My last freelance job had me writing someone else's job application... morally questionable? but hey, it's a paycheck. She better have gotten the job, it was a damn good application! But going places and writing about what you love, kudos to you, that's the dream.

Eileen said...

Hey Lani, thanks for commenting, when do you touch down in Chile? Also this shows the more "glam" part of freelancing. I'm also slowly, slowly editing hundreds of pages of a doctoral dissertation on a topic I know nothing about. I should actually say I knew nothing about. I'm about a year and a half in, and getting smarter all the time. I promise it's not all glaciers and glowworms over here!

Cate said...

NZ is incredibly expensive, every time I go back there the prices have increased: fuel, postage, food, and tourist stuff. I had a spat at one of the postal assistants who gave me a rate for a package to the US. Tip to anyone travelling there - don't send anything home via NZ post.

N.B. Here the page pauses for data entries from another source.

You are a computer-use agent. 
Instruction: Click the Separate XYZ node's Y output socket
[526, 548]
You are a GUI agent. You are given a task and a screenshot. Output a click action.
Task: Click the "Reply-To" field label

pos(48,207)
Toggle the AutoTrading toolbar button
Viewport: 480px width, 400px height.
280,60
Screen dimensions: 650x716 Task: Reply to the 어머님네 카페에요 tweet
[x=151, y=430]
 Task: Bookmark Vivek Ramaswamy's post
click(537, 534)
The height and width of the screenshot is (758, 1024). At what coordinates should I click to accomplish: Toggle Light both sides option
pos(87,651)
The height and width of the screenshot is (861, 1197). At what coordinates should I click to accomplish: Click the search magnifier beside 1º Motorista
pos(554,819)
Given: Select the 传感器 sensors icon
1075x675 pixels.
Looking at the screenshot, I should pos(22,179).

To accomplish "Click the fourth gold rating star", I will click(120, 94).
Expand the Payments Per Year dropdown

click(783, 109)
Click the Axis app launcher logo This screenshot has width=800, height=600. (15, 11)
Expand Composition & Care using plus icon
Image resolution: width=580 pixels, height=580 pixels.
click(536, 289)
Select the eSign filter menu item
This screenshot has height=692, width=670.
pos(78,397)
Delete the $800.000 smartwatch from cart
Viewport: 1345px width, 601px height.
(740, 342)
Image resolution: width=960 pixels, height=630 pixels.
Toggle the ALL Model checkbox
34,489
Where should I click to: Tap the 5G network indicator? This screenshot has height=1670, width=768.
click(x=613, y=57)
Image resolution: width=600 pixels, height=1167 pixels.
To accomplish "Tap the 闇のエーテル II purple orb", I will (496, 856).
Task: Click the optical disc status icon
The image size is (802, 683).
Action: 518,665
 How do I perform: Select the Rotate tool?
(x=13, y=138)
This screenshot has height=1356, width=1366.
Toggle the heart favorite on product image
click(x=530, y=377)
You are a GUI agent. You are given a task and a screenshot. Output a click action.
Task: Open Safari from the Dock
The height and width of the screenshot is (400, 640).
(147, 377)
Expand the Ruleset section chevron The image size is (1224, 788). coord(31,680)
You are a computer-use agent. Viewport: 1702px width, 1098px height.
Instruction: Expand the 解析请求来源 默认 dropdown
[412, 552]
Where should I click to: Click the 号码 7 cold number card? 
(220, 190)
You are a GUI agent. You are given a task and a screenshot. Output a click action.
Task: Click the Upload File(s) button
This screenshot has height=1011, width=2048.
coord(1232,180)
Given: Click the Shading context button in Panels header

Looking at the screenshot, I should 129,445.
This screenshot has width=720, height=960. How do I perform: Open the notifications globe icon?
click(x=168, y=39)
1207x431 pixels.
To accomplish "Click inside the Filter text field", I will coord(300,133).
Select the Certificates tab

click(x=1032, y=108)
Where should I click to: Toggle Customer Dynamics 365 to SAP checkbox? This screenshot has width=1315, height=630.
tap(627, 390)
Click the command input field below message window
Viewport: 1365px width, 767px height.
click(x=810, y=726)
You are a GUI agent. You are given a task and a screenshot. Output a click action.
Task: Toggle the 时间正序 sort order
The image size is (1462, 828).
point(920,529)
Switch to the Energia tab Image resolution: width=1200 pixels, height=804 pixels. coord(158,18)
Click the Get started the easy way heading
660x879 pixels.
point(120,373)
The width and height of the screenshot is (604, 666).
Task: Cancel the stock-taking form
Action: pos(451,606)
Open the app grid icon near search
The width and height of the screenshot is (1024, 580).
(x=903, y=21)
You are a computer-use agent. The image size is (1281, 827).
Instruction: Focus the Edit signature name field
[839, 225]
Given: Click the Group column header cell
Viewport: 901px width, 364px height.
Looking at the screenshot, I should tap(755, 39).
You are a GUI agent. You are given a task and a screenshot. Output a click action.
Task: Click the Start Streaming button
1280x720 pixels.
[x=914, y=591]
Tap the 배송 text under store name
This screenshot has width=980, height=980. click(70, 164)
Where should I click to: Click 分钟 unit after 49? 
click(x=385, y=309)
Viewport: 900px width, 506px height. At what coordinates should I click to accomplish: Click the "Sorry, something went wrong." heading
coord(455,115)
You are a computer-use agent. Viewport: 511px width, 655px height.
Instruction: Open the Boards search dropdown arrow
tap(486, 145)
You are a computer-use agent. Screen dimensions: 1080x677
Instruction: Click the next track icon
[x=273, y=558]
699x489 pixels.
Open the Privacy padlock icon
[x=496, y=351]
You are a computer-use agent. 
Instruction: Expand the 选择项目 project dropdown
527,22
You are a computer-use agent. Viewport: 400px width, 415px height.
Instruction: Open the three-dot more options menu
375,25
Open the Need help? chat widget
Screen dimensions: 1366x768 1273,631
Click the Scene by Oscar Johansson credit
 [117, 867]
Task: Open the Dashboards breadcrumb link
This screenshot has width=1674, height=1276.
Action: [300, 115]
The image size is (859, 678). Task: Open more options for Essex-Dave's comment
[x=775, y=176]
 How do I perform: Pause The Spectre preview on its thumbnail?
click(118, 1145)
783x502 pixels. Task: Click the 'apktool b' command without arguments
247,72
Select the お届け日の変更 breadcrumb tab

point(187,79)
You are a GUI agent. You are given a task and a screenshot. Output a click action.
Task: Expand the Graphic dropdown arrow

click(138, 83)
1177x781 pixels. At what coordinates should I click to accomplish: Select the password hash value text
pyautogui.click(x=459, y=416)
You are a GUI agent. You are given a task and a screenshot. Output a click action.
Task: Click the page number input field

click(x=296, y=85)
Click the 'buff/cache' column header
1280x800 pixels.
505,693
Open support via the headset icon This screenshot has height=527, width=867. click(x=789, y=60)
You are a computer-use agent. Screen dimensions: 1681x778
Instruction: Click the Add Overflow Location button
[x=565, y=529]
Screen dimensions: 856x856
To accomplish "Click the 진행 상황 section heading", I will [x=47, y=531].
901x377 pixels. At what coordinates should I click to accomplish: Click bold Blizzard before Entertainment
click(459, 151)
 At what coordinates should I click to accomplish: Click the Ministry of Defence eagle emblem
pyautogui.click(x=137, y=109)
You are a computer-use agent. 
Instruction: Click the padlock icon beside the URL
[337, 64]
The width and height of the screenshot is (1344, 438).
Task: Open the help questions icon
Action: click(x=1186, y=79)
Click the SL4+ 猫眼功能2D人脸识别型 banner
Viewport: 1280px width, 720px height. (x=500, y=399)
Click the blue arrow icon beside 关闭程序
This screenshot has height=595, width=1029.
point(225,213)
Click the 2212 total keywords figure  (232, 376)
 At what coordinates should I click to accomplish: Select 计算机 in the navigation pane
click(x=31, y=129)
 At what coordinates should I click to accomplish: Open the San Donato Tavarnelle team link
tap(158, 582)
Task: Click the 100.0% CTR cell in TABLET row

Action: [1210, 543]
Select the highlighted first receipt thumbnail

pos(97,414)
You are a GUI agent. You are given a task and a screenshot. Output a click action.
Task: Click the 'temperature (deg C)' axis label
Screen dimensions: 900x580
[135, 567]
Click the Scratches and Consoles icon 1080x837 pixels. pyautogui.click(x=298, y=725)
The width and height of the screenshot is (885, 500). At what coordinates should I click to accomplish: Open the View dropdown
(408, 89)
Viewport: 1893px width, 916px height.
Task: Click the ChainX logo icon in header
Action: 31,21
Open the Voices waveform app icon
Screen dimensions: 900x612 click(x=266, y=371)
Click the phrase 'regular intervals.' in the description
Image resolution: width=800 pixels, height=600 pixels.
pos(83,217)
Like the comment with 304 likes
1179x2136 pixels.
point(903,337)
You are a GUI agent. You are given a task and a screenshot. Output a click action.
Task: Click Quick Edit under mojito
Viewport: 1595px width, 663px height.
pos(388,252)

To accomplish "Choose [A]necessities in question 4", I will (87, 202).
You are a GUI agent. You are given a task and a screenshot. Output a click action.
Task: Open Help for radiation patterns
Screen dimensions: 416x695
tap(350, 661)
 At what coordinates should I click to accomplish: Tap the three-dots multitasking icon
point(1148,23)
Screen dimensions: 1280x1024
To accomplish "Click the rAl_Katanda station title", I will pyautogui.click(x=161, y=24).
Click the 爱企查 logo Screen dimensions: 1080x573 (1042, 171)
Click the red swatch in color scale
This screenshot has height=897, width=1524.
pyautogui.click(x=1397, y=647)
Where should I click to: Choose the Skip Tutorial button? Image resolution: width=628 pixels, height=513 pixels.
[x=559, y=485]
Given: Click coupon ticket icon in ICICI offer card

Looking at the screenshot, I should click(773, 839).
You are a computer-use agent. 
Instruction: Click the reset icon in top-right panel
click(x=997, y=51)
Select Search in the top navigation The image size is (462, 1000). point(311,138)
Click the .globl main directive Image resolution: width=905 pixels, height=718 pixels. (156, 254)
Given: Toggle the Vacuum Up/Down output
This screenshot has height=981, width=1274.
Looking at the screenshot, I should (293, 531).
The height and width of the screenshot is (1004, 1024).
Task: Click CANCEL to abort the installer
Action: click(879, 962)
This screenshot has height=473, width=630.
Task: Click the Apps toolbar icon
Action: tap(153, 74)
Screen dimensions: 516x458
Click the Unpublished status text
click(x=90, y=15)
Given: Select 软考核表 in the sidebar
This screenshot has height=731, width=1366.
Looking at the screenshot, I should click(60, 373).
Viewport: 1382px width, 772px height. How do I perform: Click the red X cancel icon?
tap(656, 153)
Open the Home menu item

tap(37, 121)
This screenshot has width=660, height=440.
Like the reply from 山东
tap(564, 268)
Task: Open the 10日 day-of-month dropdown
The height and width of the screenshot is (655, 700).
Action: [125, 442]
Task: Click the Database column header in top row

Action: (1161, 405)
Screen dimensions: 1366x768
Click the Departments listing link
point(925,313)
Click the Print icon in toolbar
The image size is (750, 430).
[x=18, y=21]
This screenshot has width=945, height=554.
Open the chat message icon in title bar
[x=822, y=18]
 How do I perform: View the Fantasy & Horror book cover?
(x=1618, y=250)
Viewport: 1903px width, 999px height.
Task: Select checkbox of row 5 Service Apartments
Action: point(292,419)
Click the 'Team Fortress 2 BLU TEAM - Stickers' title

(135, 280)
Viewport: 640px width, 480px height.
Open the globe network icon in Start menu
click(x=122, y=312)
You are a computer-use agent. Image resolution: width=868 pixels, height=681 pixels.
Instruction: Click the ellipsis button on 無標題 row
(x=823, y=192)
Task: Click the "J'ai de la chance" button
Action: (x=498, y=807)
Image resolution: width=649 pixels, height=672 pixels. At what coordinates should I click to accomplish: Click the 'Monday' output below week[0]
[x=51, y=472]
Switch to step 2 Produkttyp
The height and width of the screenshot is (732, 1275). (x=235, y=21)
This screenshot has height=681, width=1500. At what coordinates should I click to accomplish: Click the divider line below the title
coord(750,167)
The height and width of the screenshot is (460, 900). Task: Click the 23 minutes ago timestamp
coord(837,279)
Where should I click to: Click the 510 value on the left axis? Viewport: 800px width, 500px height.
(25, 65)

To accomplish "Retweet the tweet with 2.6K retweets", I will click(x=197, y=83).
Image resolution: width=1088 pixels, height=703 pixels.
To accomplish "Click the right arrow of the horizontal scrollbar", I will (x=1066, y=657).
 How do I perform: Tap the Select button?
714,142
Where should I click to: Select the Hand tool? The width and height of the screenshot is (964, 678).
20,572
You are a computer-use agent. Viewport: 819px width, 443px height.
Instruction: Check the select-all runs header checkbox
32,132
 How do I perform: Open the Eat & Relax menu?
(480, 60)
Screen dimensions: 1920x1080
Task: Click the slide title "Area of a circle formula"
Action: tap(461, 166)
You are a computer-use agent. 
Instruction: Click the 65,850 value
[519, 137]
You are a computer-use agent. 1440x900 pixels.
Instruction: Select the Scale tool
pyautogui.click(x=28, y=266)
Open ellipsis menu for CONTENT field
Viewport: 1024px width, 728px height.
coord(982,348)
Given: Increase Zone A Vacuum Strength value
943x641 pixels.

But to be fair it is good to see NZ gave you some writing, perhaps AFAR will be interested if you can do something different about a heavily marketed country. Like NZs love for gumboots (galoshes), or their dislike for shoes or anything on their feet for that matter.
Did you do any pedalling around Mavora Lakes (sorry haven't clicked on your links).

Heather said...

Not entirely the same, but you talking about NZ reminds me of how I ended up in China. After being very intrigued by the 2008 Olympics, a few weeks later a grant opportunity for language educators popped up and I thought, why not China? From there the EFL bug bit me and here I am a year later, in Chile. My friends joke that it's a "Ch" thing! Chicago, China, Chile...
Looking forward to meeting you!

Marie said...

All angles covered. It's like an ethnography! You're really doing so well, and I admire your drive. I'm wondering if there is a connection between cycling and writing, like some sort of momentum thing. Whatever it is, I love reading about New Zealand from your perspective.

Katie Coyne said...

Thanks for this post. Am just starting out in travel writing and it's interesting to see how other people work. Sounds like you're doing really well!

Eileen said...

Hi Katie,

Thanks for commenting. I don't know about doing really well, it's all a matter of perspective. I work a bunch of jobs, some of them travel-writing related, some of them not (translation and interpretation make up a pretty sizeable part of my life at times). I have, at times, an unhealthy amount of irons in the fire, and am often putting new ones in, and even looking for more.

Hope you find your way, and let me know if I can do anything! I'll add you to my reads (loo with a view, who knew?)